Aucune gloire plus authentique, parce qu’elle nous préserve de quantité de mesquineries, de luttes entre microtalents et microsavoirs. Oui, dira-t-on, mais le génie ? Il ne peut pas ignorer ses capacités hors normes, l’inflation de son moi est donc naturelle. À notre époque, où j’entends souvent dire qu’il faut croire en soi et avoir un ego solide pour être artiste (j’y inclus l’écrivain), sans doute, mais autrefois même le génie, surtout le génie n’appartenait pas à la personne qui en était dotée. D’où ce nom de génie : l’artiste se trouvait habité par quelque divinité mineure, habiter est même un grand mot, je l’imagine plutôt traversé en coup de vent par un dieu maladroit, trébuchant sur une âme par inadvertance alors qu’il vaque à l’ordonnance céleste. Alors, soyons francs : il faut peut-être croire en soi et avoir un ego solide pour réussir dans une carrière artistique, mais il vaut mieux s’en dispenser pour réaliser de la valeur artistique.
Moins on se soucie de son image, plus on se soucie de son ouvrage, et la confrontation avec la matière (langage, sons, pigments, pierres, etc.) nous rend humbles parce que nous rappelle à nos limites. En imagination, nous pouvons être tout, dans la réalité, nous sommes quelque chose face à quelque chose ; et c’est bien plus intéressant. A l’auréole trompeuse de l’artiste ou de l’écrivain, préférons la qualification de l’artisan, les titres honnêtes de forgeron du verbe, d’orpailleur de la couleur, de tapissier du son. Je rappelle au passage l’étymologie de l’idiotie : ἴδιος : « propre », « particulier ». Autrement dit, l’idiotie, c’est l’incapacité à sortir de soi, l’enfermement dans son idiosyncrasie jusqu’à ce que stupidité s’ensuive. Le moi indépassable du narcissique lui barre l’accès à l’âpre et savoureuse réalité extérieure comme à la mouvante et vertigineuse réalité intérieure. Si le moi nous sert de nécessaire point d’appui, il ne devrait pas borner ainsi notre horizon. Il est le moyen et non la fin.
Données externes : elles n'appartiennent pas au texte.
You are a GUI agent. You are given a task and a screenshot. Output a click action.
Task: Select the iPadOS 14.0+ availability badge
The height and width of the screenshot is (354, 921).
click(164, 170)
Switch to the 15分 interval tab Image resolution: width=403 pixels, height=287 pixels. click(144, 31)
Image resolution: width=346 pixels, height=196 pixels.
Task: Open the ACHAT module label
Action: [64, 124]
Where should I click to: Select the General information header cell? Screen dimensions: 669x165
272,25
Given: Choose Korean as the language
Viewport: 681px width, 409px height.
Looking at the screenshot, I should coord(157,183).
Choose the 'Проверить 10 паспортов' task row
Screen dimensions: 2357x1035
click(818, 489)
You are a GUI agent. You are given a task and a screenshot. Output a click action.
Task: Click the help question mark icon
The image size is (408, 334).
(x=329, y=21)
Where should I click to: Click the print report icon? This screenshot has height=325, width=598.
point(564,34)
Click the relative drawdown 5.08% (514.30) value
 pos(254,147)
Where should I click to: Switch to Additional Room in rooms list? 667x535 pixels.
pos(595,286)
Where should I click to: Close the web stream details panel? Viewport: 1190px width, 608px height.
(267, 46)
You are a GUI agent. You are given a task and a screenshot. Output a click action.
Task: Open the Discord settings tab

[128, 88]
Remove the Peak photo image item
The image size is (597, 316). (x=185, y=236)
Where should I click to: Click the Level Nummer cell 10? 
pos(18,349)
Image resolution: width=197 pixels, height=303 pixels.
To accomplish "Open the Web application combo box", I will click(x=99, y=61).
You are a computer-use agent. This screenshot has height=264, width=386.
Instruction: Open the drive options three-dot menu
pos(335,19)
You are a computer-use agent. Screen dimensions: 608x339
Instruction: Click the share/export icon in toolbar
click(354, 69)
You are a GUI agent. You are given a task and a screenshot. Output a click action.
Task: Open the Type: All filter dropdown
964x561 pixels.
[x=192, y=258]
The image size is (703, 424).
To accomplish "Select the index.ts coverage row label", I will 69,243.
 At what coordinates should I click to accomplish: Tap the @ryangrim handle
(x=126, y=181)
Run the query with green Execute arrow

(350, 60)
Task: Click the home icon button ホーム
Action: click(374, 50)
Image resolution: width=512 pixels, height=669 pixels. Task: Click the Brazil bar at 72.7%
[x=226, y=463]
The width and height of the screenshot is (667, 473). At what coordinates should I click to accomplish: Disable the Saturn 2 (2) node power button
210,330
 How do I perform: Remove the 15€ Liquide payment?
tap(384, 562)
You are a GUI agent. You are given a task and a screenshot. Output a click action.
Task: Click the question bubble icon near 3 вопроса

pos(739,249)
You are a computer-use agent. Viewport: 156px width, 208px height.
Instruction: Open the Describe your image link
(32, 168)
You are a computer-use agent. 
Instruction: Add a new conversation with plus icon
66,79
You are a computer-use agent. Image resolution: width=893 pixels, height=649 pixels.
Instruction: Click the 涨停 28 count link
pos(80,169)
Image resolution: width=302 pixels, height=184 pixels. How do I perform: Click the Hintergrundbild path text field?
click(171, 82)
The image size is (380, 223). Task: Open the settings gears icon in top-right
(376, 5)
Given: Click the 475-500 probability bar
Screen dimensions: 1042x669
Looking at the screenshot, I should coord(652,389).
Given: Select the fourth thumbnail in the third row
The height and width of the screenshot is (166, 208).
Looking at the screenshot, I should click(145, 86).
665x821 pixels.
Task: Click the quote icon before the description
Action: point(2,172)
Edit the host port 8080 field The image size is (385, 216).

L’égotisme appauvrit non seulement l’écriture, mais la lecture, puisque toutes les œuvres, du moins celles de nos contemporains, ne servent plus que de critères d’autoévaluation au lieu d’offrir un moment de communion ou de découverte. Lisant un auteur que j’admire, je peux ressentir un petit pincement : « ah si seulement je parvenais à écrire ainsi », mais domine le cri du cœur : « comme c’est beau, merci de l’avoir écrit, etc. ». À ce propos, faire de sa personne la matière de son œuvre ne signifie pas pour autant donner dans l’égotisme : tout dépend de la manière dont on aborde sa personne, depuis ce décentrement du moi ou non. Je n’élude pas non plus la notion d’auteur, mais dans mes lectures, son nom sert de mot-clef pour retrouver ses œuvres, un univers, un style que j’apprécie, son moi à lui n’a qu’une importance anecdotique – ce qui ne revient pas à faire de l’auteur un pur esprit, tout célébrant a besoin d’un toit et d’une pitance, et les luttes visant la reconnaissance de son travail et sa juste rétribution sont parfaitement légitimes.